Cryptocurrency-backed tokens are even more expensive than fiat backed tokens, because the stability is achieved with much more unstable cryptocurrencies. Any cryptocurrency-backed token must be backed with much more than 100% of the current value of the cryptocurrency in case the basket of other crypto currencies’ value drops. For example, in MakerDAO, if a token is backed by ether, and the value of ether drops by half at any moment, then the automated scheme will punish anyone who has not backed their tokens by more than 200%. Given how unstable the market is, users need to back their tokens by even more, or risk automated punishment.
Hot money
On the contrary, we argue that a 100% reserve is not always necessary, as is the case with any currency which has an intrinsic worth. At minimum, e.g., a national currency has the intrinsic worth represented by the confidence gained from the ability to pay taxes. But the amount of value represented by the currency also contributes to its intrinsic worth. For example, the amount of money invested in company shares, annuities, insurance, and property all contribute to the value that is authentically determining the total value the currency intrinsically represents.
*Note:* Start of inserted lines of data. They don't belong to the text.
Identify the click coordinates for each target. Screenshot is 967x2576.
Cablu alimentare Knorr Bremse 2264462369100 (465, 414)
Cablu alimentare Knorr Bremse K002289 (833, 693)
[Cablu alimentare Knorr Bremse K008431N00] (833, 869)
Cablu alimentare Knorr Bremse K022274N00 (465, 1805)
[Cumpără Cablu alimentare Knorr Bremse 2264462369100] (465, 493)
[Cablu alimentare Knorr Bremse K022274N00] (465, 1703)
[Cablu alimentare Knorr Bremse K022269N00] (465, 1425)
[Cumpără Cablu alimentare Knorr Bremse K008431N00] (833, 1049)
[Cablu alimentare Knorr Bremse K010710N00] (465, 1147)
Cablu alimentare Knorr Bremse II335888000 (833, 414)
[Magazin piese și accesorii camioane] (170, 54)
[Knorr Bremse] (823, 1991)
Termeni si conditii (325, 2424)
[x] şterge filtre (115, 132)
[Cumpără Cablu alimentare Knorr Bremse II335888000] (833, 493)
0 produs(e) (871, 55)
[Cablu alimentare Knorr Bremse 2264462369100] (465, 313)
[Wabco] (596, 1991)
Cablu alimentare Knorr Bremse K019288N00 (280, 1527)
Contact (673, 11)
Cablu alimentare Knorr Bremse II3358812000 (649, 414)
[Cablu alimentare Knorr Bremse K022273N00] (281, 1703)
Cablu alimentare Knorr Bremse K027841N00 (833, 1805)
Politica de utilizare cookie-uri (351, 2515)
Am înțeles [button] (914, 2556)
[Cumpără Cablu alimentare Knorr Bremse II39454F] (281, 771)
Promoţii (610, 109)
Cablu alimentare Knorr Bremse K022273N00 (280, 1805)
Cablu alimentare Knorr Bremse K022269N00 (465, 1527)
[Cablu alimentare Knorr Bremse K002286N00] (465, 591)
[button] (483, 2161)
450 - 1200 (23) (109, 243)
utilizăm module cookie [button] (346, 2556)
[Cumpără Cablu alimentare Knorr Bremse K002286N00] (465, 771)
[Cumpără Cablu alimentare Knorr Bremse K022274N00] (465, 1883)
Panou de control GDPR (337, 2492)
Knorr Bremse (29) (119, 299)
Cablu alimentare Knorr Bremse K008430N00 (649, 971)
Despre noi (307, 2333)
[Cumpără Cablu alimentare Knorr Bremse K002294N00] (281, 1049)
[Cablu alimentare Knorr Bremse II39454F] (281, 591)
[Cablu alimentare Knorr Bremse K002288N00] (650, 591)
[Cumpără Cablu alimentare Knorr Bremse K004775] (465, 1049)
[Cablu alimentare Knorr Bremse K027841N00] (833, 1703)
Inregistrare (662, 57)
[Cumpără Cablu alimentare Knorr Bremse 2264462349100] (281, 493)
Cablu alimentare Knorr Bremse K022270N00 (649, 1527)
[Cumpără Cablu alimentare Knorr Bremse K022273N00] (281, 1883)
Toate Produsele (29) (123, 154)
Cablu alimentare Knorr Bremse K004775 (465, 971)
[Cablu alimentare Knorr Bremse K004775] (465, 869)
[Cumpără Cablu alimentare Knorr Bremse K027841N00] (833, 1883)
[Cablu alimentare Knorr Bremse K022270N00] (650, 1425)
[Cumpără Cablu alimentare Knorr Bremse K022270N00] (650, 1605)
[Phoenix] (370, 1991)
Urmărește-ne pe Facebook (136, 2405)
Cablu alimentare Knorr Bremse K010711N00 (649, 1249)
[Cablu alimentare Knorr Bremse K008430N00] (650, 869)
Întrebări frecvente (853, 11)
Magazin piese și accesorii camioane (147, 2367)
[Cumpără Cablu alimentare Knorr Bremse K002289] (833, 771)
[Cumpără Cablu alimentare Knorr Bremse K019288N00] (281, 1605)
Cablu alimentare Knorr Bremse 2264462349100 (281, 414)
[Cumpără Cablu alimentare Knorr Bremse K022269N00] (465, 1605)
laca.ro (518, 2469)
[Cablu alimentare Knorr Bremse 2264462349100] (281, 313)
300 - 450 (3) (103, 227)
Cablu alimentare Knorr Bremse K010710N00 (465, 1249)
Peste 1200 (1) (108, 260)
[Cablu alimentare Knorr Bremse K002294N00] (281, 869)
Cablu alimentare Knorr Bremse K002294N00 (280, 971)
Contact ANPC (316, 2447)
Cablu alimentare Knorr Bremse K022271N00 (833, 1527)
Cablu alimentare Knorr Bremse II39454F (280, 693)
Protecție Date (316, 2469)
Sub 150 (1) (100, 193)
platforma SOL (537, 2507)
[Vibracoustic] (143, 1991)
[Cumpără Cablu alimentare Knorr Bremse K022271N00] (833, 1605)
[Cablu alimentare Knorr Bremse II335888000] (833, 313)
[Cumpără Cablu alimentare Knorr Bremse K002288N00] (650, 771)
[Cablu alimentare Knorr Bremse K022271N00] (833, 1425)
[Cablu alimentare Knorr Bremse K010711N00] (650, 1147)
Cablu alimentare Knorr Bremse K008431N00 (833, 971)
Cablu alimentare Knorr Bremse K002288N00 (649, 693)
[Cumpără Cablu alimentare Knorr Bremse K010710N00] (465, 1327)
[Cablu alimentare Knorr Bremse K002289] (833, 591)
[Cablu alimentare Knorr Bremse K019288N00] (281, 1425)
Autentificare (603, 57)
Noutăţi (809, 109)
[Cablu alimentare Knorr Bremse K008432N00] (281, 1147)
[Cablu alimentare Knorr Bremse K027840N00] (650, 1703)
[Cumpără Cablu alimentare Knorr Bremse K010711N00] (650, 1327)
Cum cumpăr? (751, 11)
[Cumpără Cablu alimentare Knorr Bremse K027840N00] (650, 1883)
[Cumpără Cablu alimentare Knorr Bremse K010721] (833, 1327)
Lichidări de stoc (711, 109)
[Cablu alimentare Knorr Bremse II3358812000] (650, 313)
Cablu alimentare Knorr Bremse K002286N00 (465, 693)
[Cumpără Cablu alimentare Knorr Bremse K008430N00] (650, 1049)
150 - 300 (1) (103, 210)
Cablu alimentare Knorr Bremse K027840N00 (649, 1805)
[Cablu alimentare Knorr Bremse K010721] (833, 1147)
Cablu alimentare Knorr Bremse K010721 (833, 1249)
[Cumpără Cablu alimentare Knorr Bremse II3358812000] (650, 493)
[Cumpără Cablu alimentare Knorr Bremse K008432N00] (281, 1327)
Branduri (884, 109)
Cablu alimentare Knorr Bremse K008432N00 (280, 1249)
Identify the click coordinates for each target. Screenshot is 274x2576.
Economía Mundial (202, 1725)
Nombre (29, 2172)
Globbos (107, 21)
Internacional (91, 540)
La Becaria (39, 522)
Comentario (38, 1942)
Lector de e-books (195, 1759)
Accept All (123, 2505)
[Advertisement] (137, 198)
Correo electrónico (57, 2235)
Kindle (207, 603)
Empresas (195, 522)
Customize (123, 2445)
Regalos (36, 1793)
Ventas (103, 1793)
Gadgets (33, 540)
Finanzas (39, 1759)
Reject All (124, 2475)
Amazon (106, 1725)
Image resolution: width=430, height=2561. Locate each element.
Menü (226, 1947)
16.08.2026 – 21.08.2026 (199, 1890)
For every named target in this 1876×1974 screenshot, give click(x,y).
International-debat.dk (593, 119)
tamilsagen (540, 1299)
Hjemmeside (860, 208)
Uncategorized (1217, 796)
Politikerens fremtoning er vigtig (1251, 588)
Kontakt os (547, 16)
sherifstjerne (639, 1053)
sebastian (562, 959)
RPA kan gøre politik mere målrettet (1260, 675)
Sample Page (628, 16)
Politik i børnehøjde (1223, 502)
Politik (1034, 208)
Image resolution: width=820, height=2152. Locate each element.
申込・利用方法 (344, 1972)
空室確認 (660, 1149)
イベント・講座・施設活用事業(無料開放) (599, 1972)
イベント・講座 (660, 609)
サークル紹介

A cryptocurrency can be measured to have intrinsic worth if there are similar authentic business transactions that rely on its tokens. Authentic transactions are distinguished from hot money. Hot money is money which is being used on second-order investments, such as speculating on the market. It is hot, because it can immediately exit the system, for example if it is exchanged for a foreign currency. It’s easier to distinguish between authentic and hot money transactions for typical cryptocurrency transactions than traditional business, since transparency makes them more easily auditable.
Soros was not able to break the Bank of England because it wasn’t fully backed with foreign reserves, but because the British pound was being pegged at a value that was inauthentic. In fact no nation holds anything near to a 100% reserve for the obvious reason that it would be too expensive to have a large liquid reserve. The US foreign reserve, e.g., is less than 2% of its money. Holding any liquid reserve is a loss of opportunity cost that is a type of economic friction its users must subsidize, explicitly in transaction taxes which transparently pay for maintenance of the peg, or implicitly in holding taxes which bearers of the currency pay, usually through inflation.
Therefore, determining the fraction of a currency that is hot money is necessary for efficient defense of its stability. A currency that overestimates this hot money ratio will cost more to use. A currency that underestimates the ratio will be insecure. The tension between these two values of efficiency and security motivates a careful estimate of the hot money ratio. This means a sophisticated decentralized governance system is crucial for any efficient stablecoin.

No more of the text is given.